WHAT YOU HAVE TO DO.
Each record must reappear in the answer exactly as it is written.
━━━━━ MATERIAL TO PROCESS
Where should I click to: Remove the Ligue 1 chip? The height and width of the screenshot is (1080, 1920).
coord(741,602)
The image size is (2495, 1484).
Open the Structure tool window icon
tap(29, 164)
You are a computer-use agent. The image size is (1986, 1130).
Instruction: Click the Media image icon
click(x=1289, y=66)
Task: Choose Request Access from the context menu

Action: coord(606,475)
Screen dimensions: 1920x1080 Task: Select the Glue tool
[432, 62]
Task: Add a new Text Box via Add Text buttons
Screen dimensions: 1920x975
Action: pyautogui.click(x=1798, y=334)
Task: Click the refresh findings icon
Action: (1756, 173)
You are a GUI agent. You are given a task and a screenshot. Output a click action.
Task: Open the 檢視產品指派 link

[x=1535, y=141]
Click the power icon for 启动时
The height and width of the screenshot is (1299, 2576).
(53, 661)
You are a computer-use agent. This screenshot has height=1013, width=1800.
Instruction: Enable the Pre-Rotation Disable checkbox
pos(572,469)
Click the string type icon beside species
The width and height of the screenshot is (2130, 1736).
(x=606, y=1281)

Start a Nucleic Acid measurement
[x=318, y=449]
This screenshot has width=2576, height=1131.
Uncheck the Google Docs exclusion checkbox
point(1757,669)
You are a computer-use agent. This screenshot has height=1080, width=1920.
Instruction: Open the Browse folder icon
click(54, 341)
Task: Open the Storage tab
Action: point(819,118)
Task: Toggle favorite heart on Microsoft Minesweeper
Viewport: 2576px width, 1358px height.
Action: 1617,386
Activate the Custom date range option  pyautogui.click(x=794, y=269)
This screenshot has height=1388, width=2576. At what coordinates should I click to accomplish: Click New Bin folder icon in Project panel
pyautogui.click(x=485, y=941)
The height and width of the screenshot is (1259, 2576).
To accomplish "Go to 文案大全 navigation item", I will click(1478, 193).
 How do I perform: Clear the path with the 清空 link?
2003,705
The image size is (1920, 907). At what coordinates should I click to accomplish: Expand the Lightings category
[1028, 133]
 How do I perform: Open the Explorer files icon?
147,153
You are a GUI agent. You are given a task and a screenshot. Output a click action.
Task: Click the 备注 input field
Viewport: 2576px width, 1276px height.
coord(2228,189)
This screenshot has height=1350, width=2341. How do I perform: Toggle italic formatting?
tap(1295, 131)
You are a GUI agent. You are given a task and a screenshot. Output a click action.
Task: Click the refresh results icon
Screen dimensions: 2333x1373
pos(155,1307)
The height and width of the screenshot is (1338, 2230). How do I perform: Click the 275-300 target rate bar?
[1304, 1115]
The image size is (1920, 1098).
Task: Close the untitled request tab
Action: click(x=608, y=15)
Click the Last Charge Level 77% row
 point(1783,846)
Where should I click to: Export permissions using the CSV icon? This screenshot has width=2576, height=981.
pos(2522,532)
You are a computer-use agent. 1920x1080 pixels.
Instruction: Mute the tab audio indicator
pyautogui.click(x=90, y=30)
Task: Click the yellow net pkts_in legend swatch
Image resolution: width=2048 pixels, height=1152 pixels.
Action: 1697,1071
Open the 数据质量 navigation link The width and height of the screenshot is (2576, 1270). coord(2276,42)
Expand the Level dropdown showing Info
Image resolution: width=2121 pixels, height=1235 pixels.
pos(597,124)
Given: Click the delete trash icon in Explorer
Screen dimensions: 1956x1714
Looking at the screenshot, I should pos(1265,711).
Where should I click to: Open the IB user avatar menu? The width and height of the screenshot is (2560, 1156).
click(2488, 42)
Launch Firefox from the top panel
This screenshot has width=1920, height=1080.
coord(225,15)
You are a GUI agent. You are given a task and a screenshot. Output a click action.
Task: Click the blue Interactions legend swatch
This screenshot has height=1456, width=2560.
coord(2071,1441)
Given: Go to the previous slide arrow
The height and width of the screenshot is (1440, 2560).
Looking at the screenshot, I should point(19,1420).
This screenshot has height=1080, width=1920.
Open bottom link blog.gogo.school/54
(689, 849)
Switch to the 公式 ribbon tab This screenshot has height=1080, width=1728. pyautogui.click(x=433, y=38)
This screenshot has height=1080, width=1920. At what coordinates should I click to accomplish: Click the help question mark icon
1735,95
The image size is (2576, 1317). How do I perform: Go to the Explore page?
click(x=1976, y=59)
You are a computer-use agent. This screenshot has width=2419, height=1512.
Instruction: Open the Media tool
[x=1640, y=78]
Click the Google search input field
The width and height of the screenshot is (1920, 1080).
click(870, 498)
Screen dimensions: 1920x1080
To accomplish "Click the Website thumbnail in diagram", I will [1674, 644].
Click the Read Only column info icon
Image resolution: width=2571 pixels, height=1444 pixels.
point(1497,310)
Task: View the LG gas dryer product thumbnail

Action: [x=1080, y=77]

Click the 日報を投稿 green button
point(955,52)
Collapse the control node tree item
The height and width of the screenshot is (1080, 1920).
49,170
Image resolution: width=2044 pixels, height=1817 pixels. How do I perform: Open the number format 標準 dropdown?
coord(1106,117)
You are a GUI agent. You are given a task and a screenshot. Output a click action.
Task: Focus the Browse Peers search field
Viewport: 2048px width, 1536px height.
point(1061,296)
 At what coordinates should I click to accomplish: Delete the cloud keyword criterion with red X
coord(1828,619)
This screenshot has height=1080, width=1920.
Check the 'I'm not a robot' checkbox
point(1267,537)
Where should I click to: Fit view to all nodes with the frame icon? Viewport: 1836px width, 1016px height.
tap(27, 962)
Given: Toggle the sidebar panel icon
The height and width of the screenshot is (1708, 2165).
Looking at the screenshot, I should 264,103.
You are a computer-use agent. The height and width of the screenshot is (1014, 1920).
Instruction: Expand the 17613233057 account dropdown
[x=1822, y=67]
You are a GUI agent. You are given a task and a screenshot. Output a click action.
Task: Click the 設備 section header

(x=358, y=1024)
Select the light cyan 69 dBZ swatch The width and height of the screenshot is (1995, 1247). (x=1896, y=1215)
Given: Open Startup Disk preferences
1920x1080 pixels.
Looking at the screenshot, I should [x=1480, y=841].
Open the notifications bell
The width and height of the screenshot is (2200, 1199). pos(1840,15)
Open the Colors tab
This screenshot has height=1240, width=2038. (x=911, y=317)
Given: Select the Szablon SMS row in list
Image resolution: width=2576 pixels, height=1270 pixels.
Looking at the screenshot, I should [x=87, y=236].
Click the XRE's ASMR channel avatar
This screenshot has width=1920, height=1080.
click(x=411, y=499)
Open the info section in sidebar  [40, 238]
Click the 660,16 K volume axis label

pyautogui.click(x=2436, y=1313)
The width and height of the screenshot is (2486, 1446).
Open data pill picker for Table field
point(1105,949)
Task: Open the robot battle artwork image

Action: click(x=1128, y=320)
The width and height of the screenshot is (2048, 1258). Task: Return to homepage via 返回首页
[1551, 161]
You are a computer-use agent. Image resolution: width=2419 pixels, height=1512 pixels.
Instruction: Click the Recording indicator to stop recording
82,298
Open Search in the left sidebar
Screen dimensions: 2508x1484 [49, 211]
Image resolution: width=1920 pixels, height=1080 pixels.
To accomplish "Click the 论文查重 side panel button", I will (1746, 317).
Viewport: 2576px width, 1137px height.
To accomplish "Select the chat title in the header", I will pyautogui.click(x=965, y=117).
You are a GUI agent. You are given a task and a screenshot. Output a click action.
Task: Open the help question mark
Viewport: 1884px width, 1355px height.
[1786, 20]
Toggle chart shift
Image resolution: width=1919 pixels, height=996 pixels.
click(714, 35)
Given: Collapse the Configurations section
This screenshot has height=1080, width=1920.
━━━━━━━━━━
ANSWER BELOW.
Where should I click to: Remove the Ligue 1 chip? The height and width of the screenshot is (1080, 1920).
coord(741,602)
The image size is (2495, 1484).
Open the Structure tool window icon
tap(29, 164)
You are a computer-use agent. The image size is (1986, 1130).
Instruction: Click the Media image icon
click(x=1289, y=66)
Task: Choose Request Access from the context menu

Action: coord(606,475)
Screen dimensions: 1920x1080 Task: Select the Glue tool
[432, 62]
Task: Add a new Text Box via Add Text buttons
Screen dimensions: 1920x975
Action: pyautogui.click(x=1798, y=334)
Task: Click the refresh findings icon
Action: (1756, 173)
You are a GUI agent. You are given a task and a screenshot. Output a click action.
Task: Open the 檢視產品指派 link

[x=1535, y=141]
Click the power icon for 启动时
The height and width of the screenshot is (1299, 2576).
(53, 661)
You are a computer-use agent. This screenshot has height=1013, width=1800.
Instruction: Enable the Pre-Rotation Disable checkbox
pos(572,469)
Click the string type icon beside species
The width and height of the screenshot is (2130, 1736).
(x=606, y=1281)

Start a Nucleic Acid measurement
[x=318, y=449]
This screenshot has width=2576, height=1131.
Uncheck the Google Docs exclusion checkbox
point(1757,669)
You are a computer-use agent. This screenshot has height=1080, width=1920.
Instruction: Open the Browse folder icon
click(54, 341)
Task: Open the Storage tab
Action: point(819,118)
Task: Toggle favorite heart on Microsoft Minesweeper
Viewport: 2576px width, 1358px height.
Action: 1617,386
Activate the Custom date range option  pyautogui.click(x=794, y=269)
This screenshot has height=1388, width=2576. At what coordinates should I click to accomplish: Click New Bin folder icon in Project panel
pyautogui.click(x=485, y=941)
The height and width of the screenshot is (1259, 2576).
To accomplish "Go to 文案大全 navigation item", I will click(1478, 193).
 How do I perform: Clear the path with the 清空 link?
2003,705
The image size is (1920, 907). At what coordinates should I click to accomplish: Expand the Lightings category
[1028, 133]
 How do I perform: Open the Explorer files icon?
147,153
You are a GUI agent. You are given a task and a screenshot. Output a click action.
Task: Click the 备注 input field
Viewport: 2576px width, 1276px height.
coord(2228,189)
This screenshot has height=1350, width=2341. How do I perform: Toggle italic formatting?
tap(1295, 131)
You are a GUI agent. You are given a task and a screenshot. Output a click action.
Task: Click the refresh results icon
Screen dimensions: 2333x1373
pos(155,1307)
The height and width of the screenshot is (1338, 2230). How do I perform: Click the 275-300 target rate bar?
[1304, 1115]
The image size is (1920, 1098).
Task: Close the untitled request tab
Action: click(x=608, y=15)
Click the Last Charge Level 77% row
 point(1783,846)
Where should I click to: Export permissions using the CSV icon? This screenshot has width=2576, height=981.
pos(2522,532)
You are a computer-use agent. 1920x1080 pixels.
Instruction: Mute the tab audio indicator
pyautogui.click(x=90, y=30)
Task: Click the yellow net pkts_in legend swatch
Image resolution: width=2048 pixels, height=1152 pixels.
Action: 1697,1071
Open the 数据质量 navigation link The width and height of the screenshot is (2576, 1270). coord(2276,42)
Expand the Level dropdown showing Info
Image resolution: width=2121 pixels, height=1235 pixels.
pos(597,124)
Given: Click the delete trash icon in Explorer
Screen dimensions: 1956x1714
Looking at the screenshot, I should pos(1265,711).
Where should I click to: Open the IB user avatar menu? The width and height of the screenshot is (2560, 1156).
click(2488, 42)
Launch Firefox from the top panel
This screenshot has width=1920, height=1080.
coord(225,15)
You are a GUI agent. You are given a task and a screenshot. Output a click action.
Task: Click the blue Interactions legend swatch
This screenshot has height=1456, width=2560.
coord(2071,1441)
Given: Go to the previous slide arrow
The height and width of the screenshot is (1440, 2560).
Looking at the screenshot, I should point(19,1420).
This screenshot has height=1080, width=1920.
Open bottom link blog.gogo.school/54
(689, 849)
Switch to the 公式 ribbon tab This screenshot has height=1080, width=1728. pyautogui.click(x=433, y=38)
This screenshot has height=1080, width=1920. At what coordinates should I click to accomplish: Click the help question mark icon
1735,95
The image size is (2576, 1317). How do I perform: Go to the Explore page?
click(x=1976, y=59)
You are a computer-use agent. This screenshot has width=2419, height=1512.
Instruction: Open the Media tool
[x=1640, y=78]
Click the Google search input field
The width and height of the screenshot is (1920, 1080).
click(870, 498)
Screen dimensions: 1920x1080
To accomplish "Click the Website thumbnail in diagram", I will [1674, 644].
Click the Read Only column info icon
Image resolution: width=2571 pixels, height=1444 pixels.
point(1497,310)
Task: View the LG gas dryer product thumbnail

Action: [x=1080, y=77]

Click the 日報を投稿 green button
point(955,52)
Collapse the control node tree item
The height and width of the screenshot is (1080, 1920).
49,170
Image resolution: width=2044 pixels, height=1817 pixels. How do I perform: Open the number format 標準 dropdown?
coord(1106,117)
You are a GUI agent. You are given a task and a screenshot. Output a click action.
Task: Focus the Browse Peers search field
Viewport: 2048px width, 1536px height.
point(1061,296)
 At what coordinates should I click to accomplish: Delete the cloud keyword criterion with red X
coord(1828,619)
This screenshot has height=1080, width=1920.
Check the 'I'm not a robot' checkbox
point(1267,537)
Where should I click to: Fit view to all nodes with the frame icon? Viewport: 1836px width, 1016px height.
tap(27, 962)
Given: Toggle the sidebar panel icon
The height and width of the screenshot is (1708, 2165).
Looking at the screenshot, I should 264,103.
You are a computer-use agent. The height and width of the screenshot is (1014, 1920).
Instruction: Expand the 17613233057 account dropdown
[x=1822, y=67]
You are a GUI agent. You are given a task and a screenshot. Output a click action.
Task: Click the 設備 section header

(x=358, y=1024)
Select the light cyan 69 dBZ swatch The width and height of the screenshot is (1995, 1247). (x=1896, y=1215)
Given: Open Startup Disk preferences
1920x1080 pixels.
Looking at the screenshot, I should [x=1480, y=841].
Open the notifications bell
The width and height of the screenshot is (2200, 1199). pos(1840,15)
Open the Colors tab
This screenshot has height=1240, width=2038. (x=911, y=317)
Given: Select the Szablon SMS row in list
Image resolution: width=2576 pixels, height=1270 pixels.
Looking at the screenshot, I should [x=87, y=236].
Click the XRE's ASMR channel avatar
This screenshot has width=1920, height=1080.
click(x=411, y=499)
Open the info section in sidebar  [40, 238]
Click the 660,16 K volume axis label

pyautogui.click(x=2436, y=1313)
The width and height of the screenshot is (2486, 1446).
Open data pill picker for Table field
point(1105,949)
Task: Open the robot battle artwork image

Action: click(x=1128, y=320)
The width and height of the screenshot is (2048, 1258). Task: Return to homepage via 返回首页
[1551, 161]
You are a computer-use agent. Image resolution: width=2419 pixels, height=1512 pixels.
Instruction: Click the Recording indicator to stop recording
82,298
Open Search in the left sidebar
Screen dimensions: 2508x1484 [49, 211]
Image resolution: width=1920 pixels, height=1080 pixels.
To accomplish "Click the 论文查重 side panel button", I will (1746, 317).
Viewport: 2576px width, 1137px height.
To accomplish "Select the chat title in the header", I will pyautogui.click(x=965, y=117).
You are a GUI agent. You are given a task and a screenshot. Output a click action.
Task: Open the help question mark
Viewport: 1884px width, 1355px height.
[1786, 20]
Toggle chart shift
Image resolution: width=1919 pixels, height=996 pixels.
click(714, 35)
Given: Collapse the Configurations section
This screenshot has height=1080, width=1920.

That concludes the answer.